For L datasets, this is a list of L normalisation values. Each element is a single number or a vector of numbers representing the normalisation techniques to be applied to the corresponding dataset in order. For example, if three datasets were included, "normalise" can be:

list(6, c(3, 2), 6)

which applies normalisation (6) to the first and the third datasets, and applies the normalisation techniques (3) and (2), in order, to the second dataset.

If a single value or a single vector was provided, it is applied to all datasets.

Refer to the help of the "normaliseMatrix" function for details on normalisation techniques' codes.

Default: 0 (no normalisation)

samplesIDs

If some datasets include replicates that need summarisation, this must be provided. For L datasets, this is a list of L vectors of integers. Each vector has to be equal in length to the number of samples in corresponding dataset. Each integer in one of these vectors represents the index of the group of replicates to which the corresponding sample belongs. The value (0) is provided to indicate that the corresponding sample should not be included.

For example, consider this samplesIDs list for 3 different datasets:

samplesIDs = list(c(1, 1, 1, 2, 2, 2, 3, 3, 3, 4, 4, 4, 0, 0, 0, 0),

1:10,

c(3, 2, 1, 3, 2, 1, 2, 0))

The first vector in these three vectors within samplesIDs matches the real dataset GSE22552, which has 16 samples. The first 12 of them represent 3 replicates for each of the four stages of erythropoiesis (CFU-E, Pro-E, Int-E, and Late-E). The last 4 samples of the 16 are unsorted samples (not to be included).

The second vector represents a dataset with 10 independant samples with no replicates.

The third vector represents a dataset with 3 groups of samples (1, 2, and 3) with replicates that are not ordered in the original dataset as desired in the output.

In any case, the replicates are summarised by taking their median value, and are ordered in the processed and normalised datasets starting from the group numbered as (1), followed by (2), and so on.

Default: numeric() (i.e. no replicates are combined, and provided datasets are clustered as they are)

flipSamples

This is provided if some samples in the datasets are replicates in opposite directions (e.g. dyes in two-colour arrays were flipped for the condition and the same experimental condition), and therefore some of them needs to be "flipped" by taking their reciprocals or opposite sign before they can be summarised by median.

For L datasets, this is a list of L numeric vectors. This is an example for 4 datasets:

flipSamples = list(numeric(), numeric(), c(0, 0, 2, 0, 2, 0), numeric())

In this example, the first, second, and fourth datasets need no flipping of their samples. On the other hand, two samples of the third dataset, indicated with the flipping code (2), need to be negated by toggeling their sign before they are considered in summarisation as per the "samplesIDs" argument described above and indeed before clustering.

Flipping codes are:

0: no flipping 1: flipping by taking the reciprocal (1/x) 2: flipping by negating (-x)

Default: list() (i.e. no flipping for any dataset)

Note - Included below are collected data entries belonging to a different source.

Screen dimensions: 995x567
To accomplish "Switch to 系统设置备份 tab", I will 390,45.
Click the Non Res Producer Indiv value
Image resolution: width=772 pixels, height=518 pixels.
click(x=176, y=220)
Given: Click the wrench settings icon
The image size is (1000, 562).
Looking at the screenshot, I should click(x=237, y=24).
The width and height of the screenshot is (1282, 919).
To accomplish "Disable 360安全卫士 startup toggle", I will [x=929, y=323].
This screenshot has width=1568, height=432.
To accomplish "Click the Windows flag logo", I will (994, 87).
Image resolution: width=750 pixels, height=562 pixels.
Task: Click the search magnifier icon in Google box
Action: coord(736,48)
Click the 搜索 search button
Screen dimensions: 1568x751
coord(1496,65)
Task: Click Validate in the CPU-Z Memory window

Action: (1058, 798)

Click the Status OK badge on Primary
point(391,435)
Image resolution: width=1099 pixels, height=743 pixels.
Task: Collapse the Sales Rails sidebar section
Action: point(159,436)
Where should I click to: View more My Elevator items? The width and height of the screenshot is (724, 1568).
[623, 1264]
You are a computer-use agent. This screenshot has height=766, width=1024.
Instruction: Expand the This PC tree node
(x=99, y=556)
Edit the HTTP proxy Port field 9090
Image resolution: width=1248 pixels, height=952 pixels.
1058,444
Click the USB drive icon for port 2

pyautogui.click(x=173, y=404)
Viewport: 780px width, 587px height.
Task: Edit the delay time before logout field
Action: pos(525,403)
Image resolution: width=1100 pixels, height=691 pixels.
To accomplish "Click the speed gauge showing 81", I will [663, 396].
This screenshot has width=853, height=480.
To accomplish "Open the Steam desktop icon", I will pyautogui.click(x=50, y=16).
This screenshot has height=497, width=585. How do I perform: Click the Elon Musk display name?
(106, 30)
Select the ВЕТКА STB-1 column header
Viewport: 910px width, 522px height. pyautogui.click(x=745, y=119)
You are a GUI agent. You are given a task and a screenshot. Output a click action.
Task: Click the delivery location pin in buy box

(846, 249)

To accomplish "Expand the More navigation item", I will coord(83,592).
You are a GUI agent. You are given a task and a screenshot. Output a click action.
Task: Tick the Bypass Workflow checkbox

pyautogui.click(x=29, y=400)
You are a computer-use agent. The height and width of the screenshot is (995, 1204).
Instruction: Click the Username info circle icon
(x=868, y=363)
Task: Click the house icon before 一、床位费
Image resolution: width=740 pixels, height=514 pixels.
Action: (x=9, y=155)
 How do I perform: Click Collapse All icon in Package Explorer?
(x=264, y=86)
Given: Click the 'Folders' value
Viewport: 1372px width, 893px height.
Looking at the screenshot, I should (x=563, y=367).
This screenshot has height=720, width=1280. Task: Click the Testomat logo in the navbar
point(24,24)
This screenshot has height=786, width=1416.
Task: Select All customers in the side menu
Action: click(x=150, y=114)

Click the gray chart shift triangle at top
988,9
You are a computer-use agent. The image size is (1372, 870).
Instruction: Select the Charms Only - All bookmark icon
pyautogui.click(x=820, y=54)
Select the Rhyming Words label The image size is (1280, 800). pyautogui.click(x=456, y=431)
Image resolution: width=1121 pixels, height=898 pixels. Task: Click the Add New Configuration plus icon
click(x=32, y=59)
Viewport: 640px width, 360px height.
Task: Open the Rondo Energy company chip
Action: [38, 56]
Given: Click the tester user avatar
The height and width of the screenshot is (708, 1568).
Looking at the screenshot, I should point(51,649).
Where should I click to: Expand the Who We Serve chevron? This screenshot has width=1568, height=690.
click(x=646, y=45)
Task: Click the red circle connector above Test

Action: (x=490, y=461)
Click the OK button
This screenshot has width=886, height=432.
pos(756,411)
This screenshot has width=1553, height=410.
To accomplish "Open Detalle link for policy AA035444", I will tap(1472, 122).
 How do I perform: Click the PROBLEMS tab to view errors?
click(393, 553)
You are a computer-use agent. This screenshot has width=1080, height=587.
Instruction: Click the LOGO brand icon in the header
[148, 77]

If you already have the individual clustering results, provide them here. For L datasets, this should be a list matrix of L rows and as many columns as the used K values. Each element of this matrix will be a list of partition matrices that all use the same K value but may have been generated using different individual clustering methods or runs.

For example:

U[[i,1]] is a list of partitions of the (i)th dataset that have the same number of clusters (K). U[[i,1]][[1]] might be a partition produced by k-means clustering, U[[i,1]][[2]] might be a partition produced by self- organising maps (SOMs) clustering, and so on.

For the same (i)th dataset, U[[i,2]] is a nother list of partitions which have a similar K value to each other but different from U[[i,1]].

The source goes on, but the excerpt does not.